### Exercise details
Lines of the data that contain the word "computer" are the ones to copy.

--------

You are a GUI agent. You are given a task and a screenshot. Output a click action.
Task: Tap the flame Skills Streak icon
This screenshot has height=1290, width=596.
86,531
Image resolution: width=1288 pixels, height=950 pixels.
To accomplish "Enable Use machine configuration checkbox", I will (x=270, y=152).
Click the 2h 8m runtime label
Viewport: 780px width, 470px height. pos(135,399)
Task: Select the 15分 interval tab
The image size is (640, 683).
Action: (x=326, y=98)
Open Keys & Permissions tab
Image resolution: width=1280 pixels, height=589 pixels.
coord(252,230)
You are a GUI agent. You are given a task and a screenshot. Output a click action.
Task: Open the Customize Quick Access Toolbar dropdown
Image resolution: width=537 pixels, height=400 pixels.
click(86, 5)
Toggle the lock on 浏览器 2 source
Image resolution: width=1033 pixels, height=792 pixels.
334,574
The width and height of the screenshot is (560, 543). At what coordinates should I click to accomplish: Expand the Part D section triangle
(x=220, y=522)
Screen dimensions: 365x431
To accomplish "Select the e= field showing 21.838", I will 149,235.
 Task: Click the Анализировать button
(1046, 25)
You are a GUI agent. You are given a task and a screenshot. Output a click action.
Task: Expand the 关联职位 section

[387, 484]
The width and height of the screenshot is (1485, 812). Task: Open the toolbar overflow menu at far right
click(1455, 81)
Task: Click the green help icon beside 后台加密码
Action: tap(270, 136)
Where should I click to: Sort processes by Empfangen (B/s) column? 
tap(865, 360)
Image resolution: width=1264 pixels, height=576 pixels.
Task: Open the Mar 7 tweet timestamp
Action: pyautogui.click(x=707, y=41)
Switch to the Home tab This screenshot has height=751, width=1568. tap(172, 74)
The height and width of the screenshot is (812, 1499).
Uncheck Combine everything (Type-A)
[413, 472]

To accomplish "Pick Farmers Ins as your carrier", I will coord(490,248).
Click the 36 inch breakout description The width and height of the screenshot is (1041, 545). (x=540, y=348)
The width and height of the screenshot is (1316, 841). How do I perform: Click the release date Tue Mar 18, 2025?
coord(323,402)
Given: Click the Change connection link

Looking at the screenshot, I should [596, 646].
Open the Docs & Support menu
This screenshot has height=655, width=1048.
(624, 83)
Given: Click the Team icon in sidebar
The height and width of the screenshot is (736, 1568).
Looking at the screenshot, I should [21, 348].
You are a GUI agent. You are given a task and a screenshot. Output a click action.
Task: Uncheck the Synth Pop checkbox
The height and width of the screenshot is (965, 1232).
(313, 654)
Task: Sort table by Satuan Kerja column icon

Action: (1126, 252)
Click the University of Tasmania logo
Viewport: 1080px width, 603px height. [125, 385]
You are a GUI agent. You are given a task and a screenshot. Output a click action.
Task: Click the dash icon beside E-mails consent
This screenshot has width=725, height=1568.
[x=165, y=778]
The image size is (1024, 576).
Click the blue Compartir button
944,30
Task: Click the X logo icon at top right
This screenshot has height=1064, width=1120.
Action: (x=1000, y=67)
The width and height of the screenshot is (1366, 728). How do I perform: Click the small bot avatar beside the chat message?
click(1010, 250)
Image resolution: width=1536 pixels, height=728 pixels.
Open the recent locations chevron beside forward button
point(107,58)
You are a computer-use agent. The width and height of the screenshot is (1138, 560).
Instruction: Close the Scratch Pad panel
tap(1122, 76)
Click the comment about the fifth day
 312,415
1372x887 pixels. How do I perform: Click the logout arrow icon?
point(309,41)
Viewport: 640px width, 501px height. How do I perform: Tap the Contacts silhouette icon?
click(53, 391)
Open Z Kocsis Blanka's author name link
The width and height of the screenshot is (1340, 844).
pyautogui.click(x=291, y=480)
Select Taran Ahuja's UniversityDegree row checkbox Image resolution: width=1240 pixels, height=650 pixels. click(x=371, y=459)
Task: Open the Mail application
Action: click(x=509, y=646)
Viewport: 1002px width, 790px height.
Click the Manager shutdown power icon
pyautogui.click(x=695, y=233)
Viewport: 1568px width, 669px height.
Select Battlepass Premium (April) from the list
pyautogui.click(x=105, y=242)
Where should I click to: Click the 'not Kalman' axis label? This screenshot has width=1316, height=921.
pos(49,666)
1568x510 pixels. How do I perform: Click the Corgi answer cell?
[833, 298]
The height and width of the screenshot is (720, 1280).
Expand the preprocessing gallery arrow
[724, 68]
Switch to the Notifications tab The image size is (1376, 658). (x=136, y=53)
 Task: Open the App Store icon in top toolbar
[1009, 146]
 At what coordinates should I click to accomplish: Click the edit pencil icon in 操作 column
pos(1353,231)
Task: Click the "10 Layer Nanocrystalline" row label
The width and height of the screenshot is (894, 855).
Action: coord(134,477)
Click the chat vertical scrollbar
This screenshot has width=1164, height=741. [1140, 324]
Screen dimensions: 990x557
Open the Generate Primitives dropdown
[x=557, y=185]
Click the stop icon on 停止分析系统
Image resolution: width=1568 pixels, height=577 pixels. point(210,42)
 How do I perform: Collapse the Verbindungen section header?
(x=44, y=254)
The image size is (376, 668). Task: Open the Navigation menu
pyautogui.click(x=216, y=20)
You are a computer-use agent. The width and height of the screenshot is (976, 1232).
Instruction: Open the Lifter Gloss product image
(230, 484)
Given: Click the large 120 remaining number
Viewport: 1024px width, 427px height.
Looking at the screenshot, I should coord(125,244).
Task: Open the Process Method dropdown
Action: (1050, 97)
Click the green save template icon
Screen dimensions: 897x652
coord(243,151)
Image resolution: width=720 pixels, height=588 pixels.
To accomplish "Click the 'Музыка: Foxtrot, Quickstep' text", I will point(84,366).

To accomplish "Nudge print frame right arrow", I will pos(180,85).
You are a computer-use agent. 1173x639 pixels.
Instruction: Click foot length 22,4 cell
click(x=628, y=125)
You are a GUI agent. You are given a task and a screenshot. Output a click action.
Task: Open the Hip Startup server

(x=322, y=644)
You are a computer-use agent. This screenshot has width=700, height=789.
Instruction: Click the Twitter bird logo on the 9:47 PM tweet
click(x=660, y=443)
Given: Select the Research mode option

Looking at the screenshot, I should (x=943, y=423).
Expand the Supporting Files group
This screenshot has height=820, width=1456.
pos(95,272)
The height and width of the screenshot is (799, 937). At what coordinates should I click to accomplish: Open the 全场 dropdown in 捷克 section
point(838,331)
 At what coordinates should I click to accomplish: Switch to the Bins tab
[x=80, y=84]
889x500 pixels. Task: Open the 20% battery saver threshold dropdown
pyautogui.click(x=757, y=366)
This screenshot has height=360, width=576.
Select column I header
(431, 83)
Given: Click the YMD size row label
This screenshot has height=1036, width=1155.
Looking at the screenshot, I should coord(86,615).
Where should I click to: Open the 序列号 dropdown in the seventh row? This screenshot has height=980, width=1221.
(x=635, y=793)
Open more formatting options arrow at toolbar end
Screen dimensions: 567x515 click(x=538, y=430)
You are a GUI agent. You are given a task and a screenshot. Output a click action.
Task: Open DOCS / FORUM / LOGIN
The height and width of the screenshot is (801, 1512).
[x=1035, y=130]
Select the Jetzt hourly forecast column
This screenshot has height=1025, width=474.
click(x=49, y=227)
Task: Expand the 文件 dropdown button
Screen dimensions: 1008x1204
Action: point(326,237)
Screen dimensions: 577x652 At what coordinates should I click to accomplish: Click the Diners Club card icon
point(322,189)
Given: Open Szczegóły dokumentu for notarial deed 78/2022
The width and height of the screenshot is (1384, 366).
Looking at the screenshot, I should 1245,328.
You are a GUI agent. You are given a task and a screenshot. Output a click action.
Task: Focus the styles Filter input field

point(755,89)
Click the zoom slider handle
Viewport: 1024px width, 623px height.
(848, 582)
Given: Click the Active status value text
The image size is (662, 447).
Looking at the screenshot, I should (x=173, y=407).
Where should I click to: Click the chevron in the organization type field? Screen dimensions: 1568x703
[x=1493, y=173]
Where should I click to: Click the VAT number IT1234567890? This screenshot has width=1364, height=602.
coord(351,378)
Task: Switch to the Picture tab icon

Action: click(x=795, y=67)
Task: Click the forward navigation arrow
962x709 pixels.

--------

### Reply
You are a computer-use agent. The width and height of the screenshot is (1138, 560).
You are a computer-use agent. The width and height of the screenshot is (976, 1232).
You are a computer-use agent. 1173x639 pixels.
You are a computer-use agent. This screenshot has width=700, height=789.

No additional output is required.